Scientists at the University of Portsmouth found that women wearing heels were rated as more attractive than when wearing flat shoes, even when those making the judgement are unable to see faces or bodies.
The study appears in the scientific journal Evolution and Human Behavior.
Researchers wrote that “evolution may partly explain the continuing popularity of high heels as an article of the female wardrobe”.
“If wearing high heels emphasizes some sex-specific aspects of the female form they may make women more attractive, and one motivation, which may be conscious or unconscious, for wearing heels is that it is part of mate selection,” The Independent on Sunday reports.
As part of the research women were filmed walking for four minutes wearing identical flat shoes and 6 cm heels.
All women who took part in research had an average of around 10 pairs of heels, which they wore at least once a week.

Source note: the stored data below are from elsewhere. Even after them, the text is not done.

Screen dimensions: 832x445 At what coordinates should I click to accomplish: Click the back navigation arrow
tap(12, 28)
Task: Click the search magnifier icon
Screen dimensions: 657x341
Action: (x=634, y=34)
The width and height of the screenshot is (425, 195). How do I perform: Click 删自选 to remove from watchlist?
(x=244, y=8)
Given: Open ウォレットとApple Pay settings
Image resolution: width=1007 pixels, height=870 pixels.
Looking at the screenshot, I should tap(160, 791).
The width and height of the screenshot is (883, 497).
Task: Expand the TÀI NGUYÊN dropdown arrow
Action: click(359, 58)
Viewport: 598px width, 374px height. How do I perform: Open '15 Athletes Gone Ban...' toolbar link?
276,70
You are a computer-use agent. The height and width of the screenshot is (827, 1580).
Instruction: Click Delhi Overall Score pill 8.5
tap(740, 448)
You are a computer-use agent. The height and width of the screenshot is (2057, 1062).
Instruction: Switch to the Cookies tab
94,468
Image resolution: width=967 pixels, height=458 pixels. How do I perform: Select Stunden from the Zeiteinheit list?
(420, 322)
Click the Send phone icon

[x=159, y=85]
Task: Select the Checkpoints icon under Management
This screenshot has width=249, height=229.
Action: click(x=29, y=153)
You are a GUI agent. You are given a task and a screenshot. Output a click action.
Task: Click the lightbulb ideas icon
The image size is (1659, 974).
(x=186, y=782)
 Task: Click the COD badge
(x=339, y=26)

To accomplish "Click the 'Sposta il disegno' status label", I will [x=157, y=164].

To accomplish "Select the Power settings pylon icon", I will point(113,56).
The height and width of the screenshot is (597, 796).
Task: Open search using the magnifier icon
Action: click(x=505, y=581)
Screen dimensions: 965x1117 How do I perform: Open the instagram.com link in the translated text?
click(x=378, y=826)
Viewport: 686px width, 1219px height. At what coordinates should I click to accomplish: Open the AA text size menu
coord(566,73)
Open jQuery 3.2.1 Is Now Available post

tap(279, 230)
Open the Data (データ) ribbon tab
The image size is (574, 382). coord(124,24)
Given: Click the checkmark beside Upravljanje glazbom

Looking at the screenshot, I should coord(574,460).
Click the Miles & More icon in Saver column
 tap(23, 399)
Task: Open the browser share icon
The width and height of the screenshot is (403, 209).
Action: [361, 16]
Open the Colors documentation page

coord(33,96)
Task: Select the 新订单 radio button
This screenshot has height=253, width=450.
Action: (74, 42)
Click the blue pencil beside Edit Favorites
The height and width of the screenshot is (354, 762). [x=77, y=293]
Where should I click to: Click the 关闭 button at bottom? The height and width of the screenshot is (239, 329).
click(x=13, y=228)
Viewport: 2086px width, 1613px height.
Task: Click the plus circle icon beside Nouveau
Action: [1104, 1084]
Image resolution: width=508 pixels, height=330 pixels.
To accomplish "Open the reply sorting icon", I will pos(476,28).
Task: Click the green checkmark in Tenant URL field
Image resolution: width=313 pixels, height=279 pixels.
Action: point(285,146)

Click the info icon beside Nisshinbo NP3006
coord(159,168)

To ensure the women were rated on how attractive they were purely based on their high heels researchers used a technique called point-light display which highlights points of the body with lit markers.
It means the judges would see only the patterns of these lights as the woman walks.
Men and women viewed 30-second video clips of the walkers in high heels and flat shoes moving towards them and rated them on femininity and attractiveness.
In each case the women were rated as more attractive in heels.
Women judges also rated them as more attractive than the men did.
A second experiment – asking judges to guess whether the person walking towards them was a man or woman – saw women wearing flat shoes twice as likely to be viewed as a man.
It was also discovered that an average woman walked more quickly in heels, changing from 106 to 110 steps a minutes, but with shorter strides – from 1.24 to 1.20 metres.
The researchers wrote: “Women in high heels walked in a fashion more characteristic of female gait. The results are consistent with the idea that wearing high heels makes women look more attractive, and added: ‘Fashions by their very nature are ephemeral, but fashions that endure, such as high heels, may emphasize sex-specific aspects of the body.”